赴任後にベルギーの社屋が移転、新本社の前には桜の木が植えられました。当時は欧州事業がグループに貢献できていませんでしたが、桜が成長するように欧州でのブリヂストンブランドの認知も高まればと考えていたことを覚えています。帰国後も毎年桜の写真が送られてきて当時のことを思い出します。19年には車両データの管理を手掛けるオランダ企業を買収するなど、事業拡大のためのアイデアを出してくれて頼もしく感じています。
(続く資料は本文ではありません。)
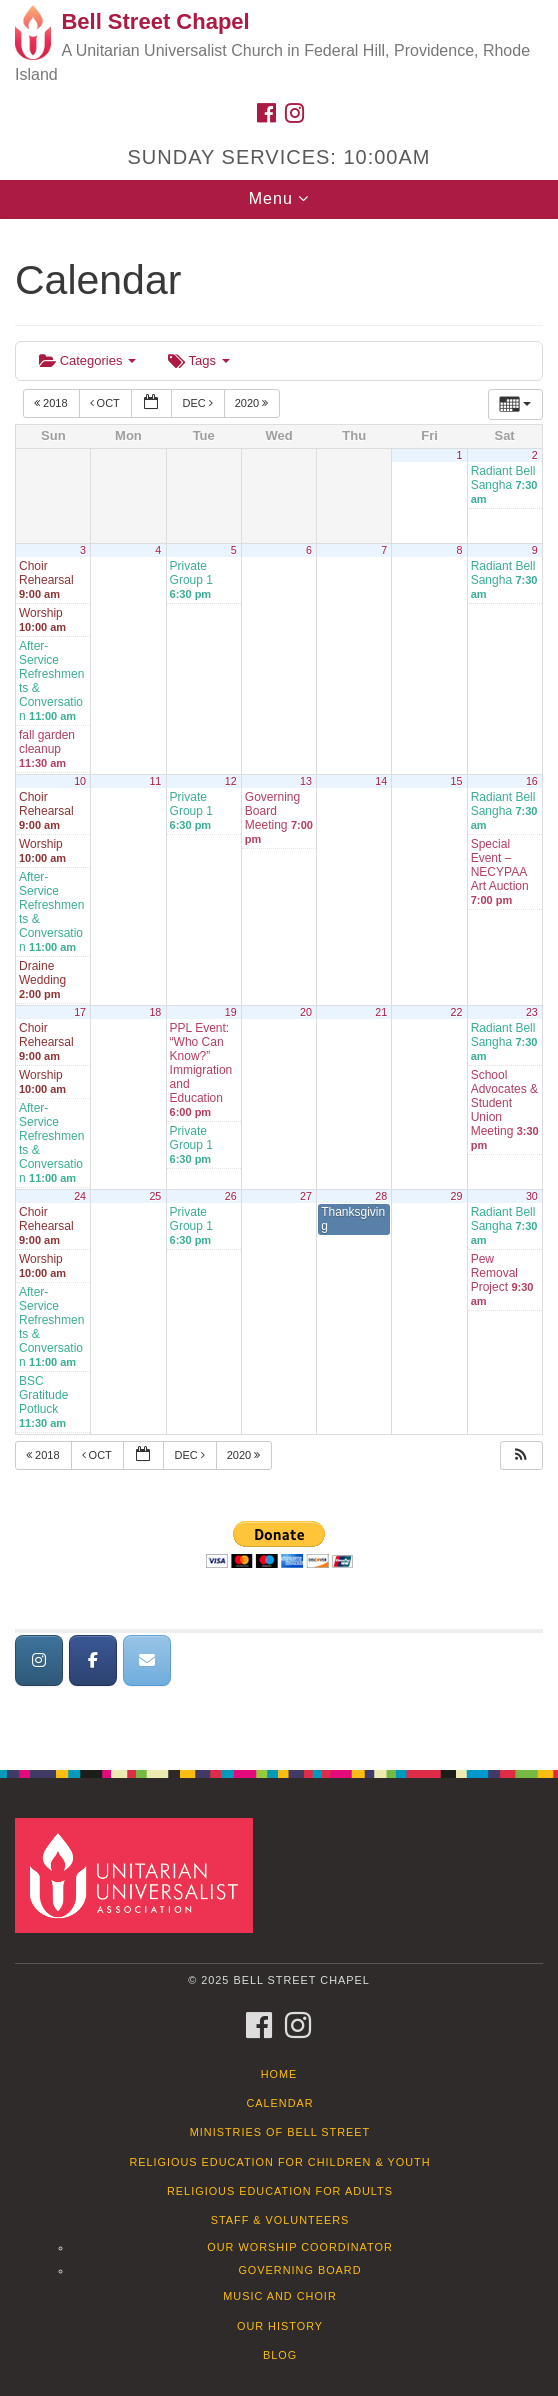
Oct (106, 403)
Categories (87, 360)
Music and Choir (280, 2296)
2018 (52, 403)
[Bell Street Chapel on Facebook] (93, 1660)
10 (80, 781)
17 (80, 1012)
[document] (279, 983)
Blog (280, 2355)
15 (457, 781)
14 (381, 781)
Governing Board (299, 2270)
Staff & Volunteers (280, 2220)
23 (532, 1012)
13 (306, 781)
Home (279, 2074)
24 (80, 1196)
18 (155, 1012)
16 (532, 781)
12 (231, 781)
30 (532, 1196)
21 (381, 1012)
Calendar (279, 2103)
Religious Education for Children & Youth (279, 2162)
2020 (253, 403)
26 (231, 1196)
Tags (198, 360)
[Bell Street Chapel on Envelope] (147, 1660)
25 (155, 1196)
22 (457, 1012)
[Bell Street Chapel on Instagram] (39, 1660)
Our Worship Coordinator (300, 2247)
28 (381, 1196)
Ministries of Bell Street (280, 2132)
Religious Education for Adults (280, 2191)
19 (231, 1012)
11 (155, 781)
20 (306, 1012)
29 (457, 1196)
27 (306, 1196)
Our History (280, 2326)
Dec (198, 403)
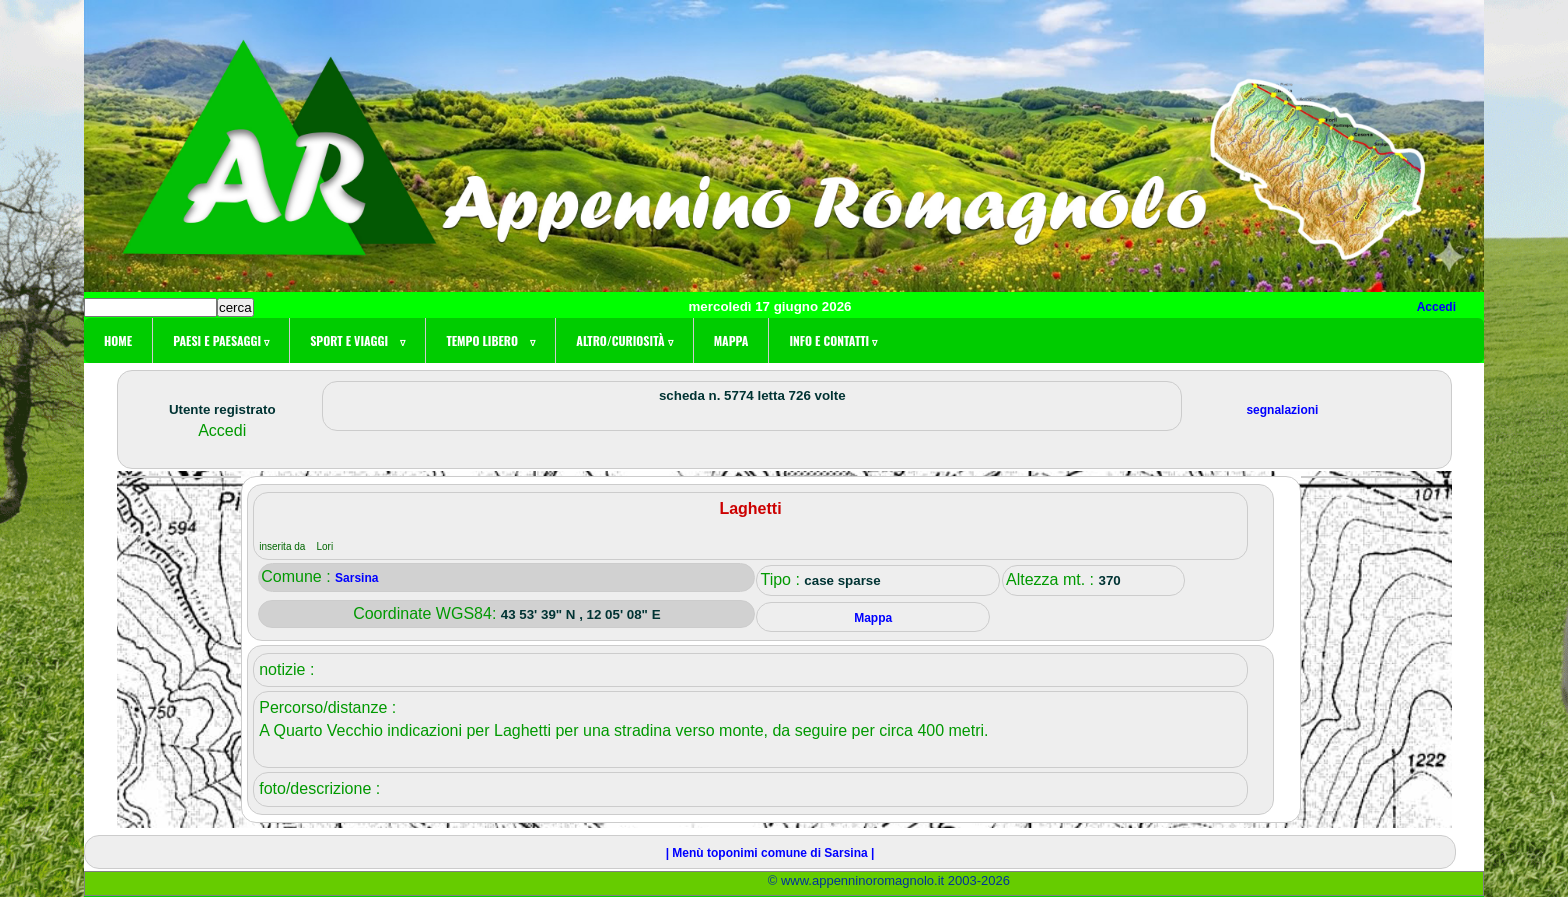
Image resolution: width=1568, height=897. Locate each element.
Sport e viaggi (357, 340)
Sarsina (356, 578)
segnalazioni (1282, 410)
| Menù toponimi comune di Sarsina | (770, 853)
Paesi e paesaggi (221, 340)
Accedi (1436, 307)
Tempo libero (490, 340)
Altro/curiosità (624, 340)
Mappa (731, 340)
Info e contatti (833, 340)
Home (118, 340)
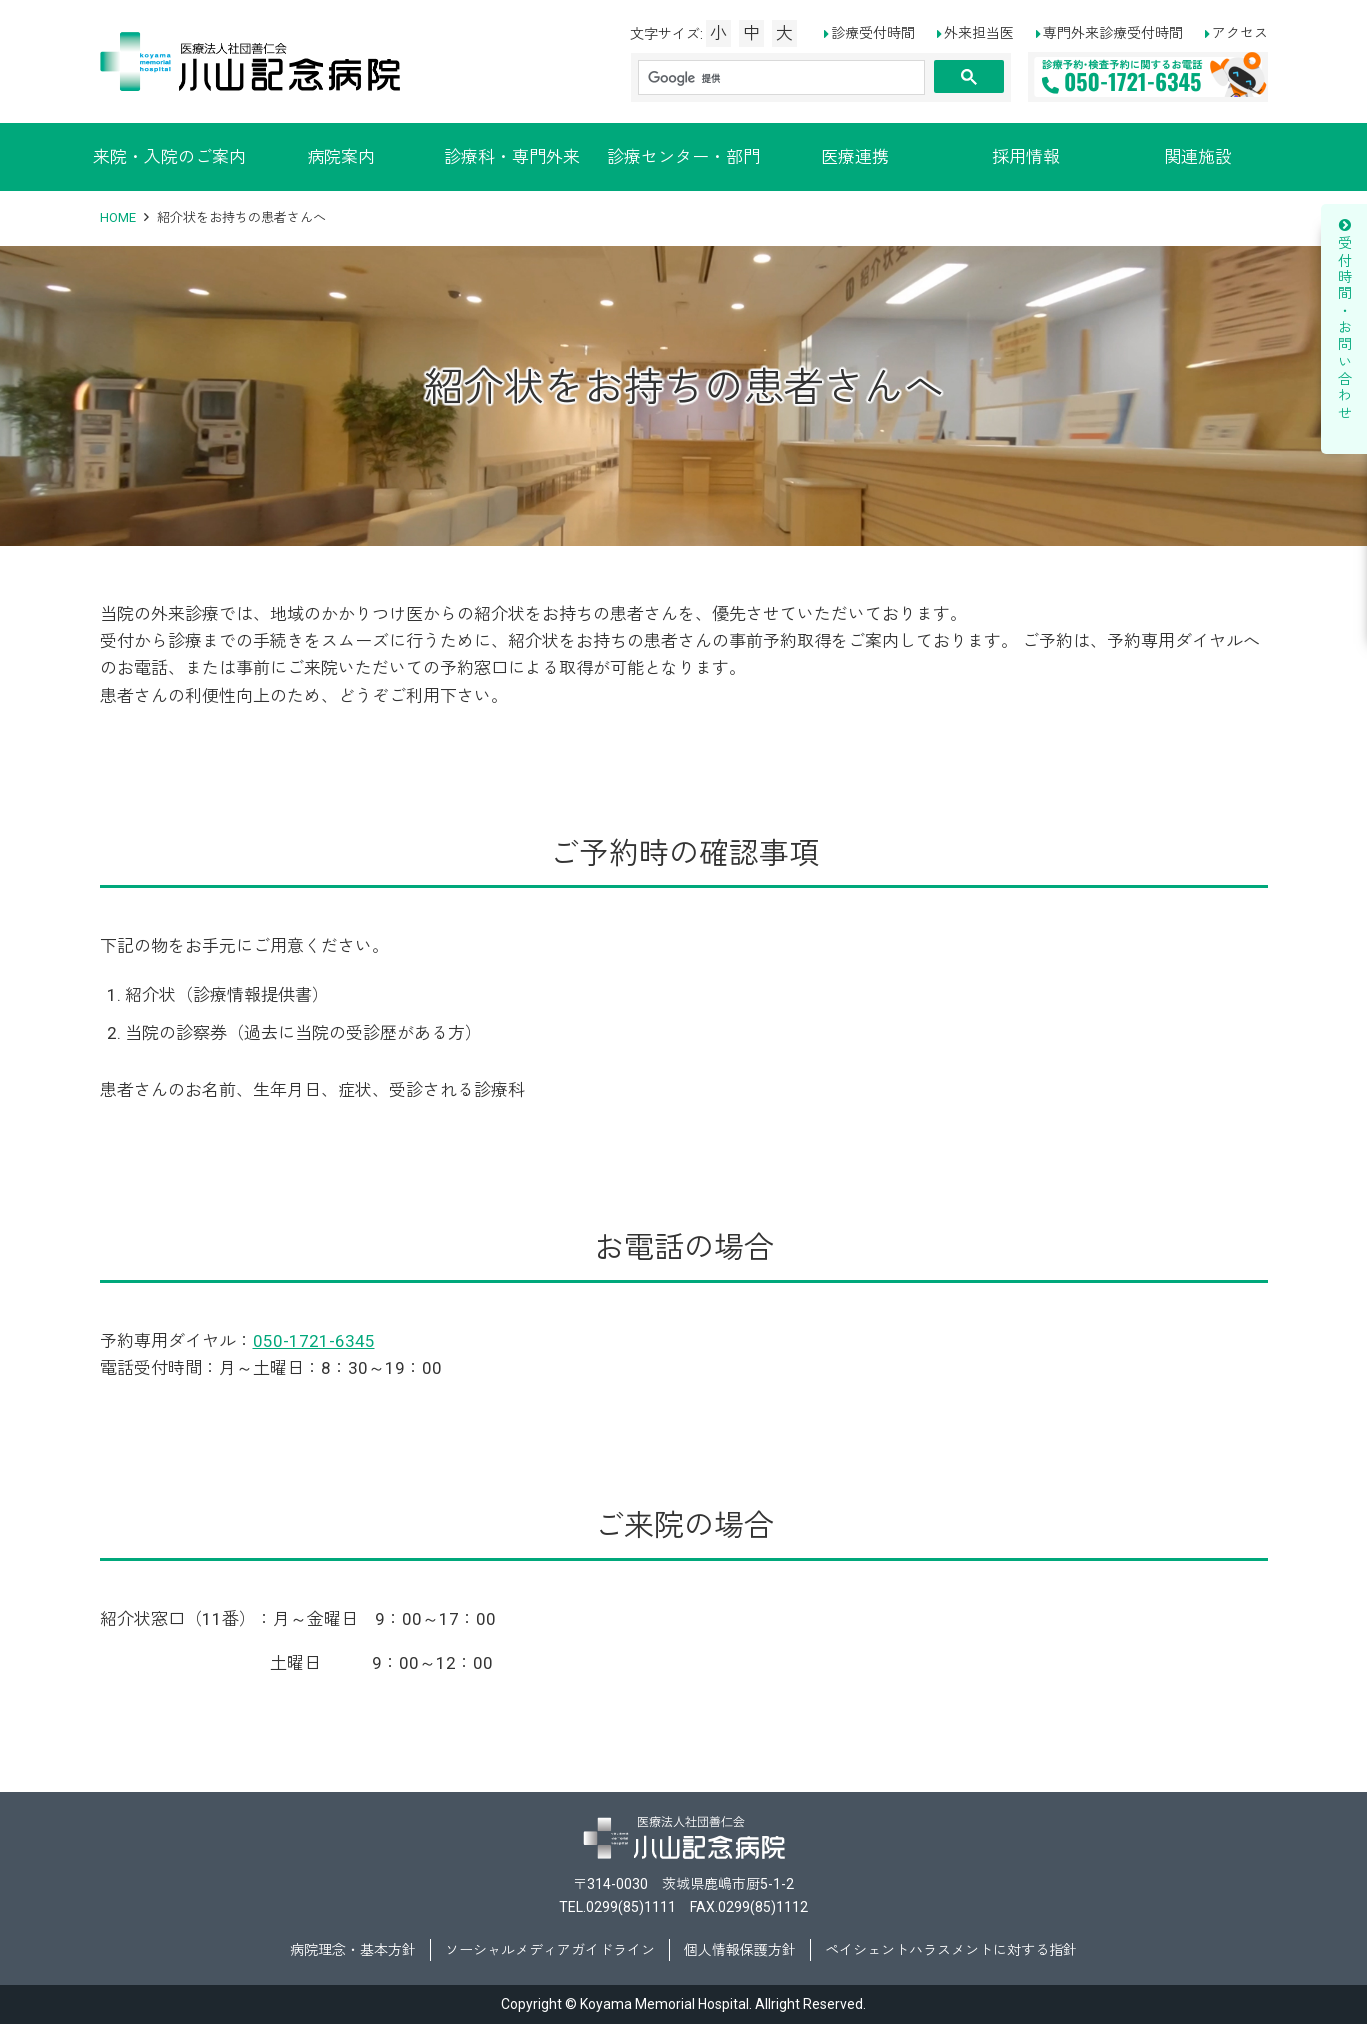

これまで幅広く働く場を与えてもらいました。販売部門からドイツに行き、帰国後経理担当と言われたときは正直驚きましたが、販売にずっととどまっていたら工場で働くこともなかったでしょう。工場経験があったから、ヨーロッパで事業再編に携わる機会も得られました。全ての経験が今につながっているのです。

あのころ
 2000年代前半、主力のタイヤ事業で需要の伸びが見込めるメキシコやブラジル、中国など新興国での工場建設を決め、グローバル展開を強化した。主戦場の米国や欧州でも積極的な投資を進めることで、タイヤ市場で世界首位の座を確実なものにしていった。